───── Supplied material
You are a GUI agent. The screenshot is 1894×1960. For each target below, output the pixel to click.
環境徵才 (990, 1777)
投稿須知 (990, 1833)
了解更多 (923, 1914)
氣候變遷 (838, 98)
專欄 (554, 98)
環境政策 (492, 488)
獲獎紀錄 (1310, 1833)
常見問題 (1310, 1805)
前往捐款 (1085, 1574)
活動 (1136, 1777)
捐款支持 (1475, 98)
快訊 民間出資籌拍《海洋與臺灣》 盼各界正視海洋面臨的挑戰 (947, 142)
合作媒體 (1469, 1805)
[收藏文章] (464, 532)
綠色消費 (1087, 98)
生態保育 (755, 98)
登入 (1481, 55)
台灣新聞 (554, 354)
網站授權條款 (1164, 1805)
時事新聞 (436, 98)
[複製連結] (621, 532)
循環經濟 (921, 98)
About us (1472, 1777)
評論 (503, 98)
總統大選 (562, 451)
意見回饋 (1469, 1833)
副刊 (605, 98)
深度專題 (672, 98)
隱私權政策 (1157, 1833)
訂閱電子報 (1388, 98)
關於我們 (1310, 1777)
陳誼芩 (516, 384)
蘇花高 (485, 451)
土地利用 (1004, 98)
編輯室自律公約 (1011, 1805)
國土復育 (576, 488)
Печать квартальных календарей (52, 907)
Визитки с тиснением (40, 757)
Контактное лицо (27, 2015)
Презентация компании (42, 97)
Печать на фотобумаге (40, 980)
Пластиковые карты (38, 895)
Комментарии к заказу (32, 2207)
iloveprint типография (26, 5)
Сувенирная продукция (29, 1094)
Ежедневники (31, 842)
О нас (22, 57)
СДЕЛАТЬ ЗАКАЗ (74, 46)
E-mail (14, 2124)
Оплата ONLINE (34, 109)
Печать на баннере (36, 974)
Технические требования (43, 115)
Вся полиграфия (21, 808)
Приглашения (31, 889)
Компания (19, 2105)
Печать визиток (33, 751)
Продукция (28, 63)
──────────
**Problem:** In the records above, locate the lines holding the word "Печать". Copy each of them.

**Exercise response:**
Печать квартальных календарей (52, 907)
Печать на фотобумаге (40, 980)
Печать на баннере (36, 974)
Печать визиток (33, 751)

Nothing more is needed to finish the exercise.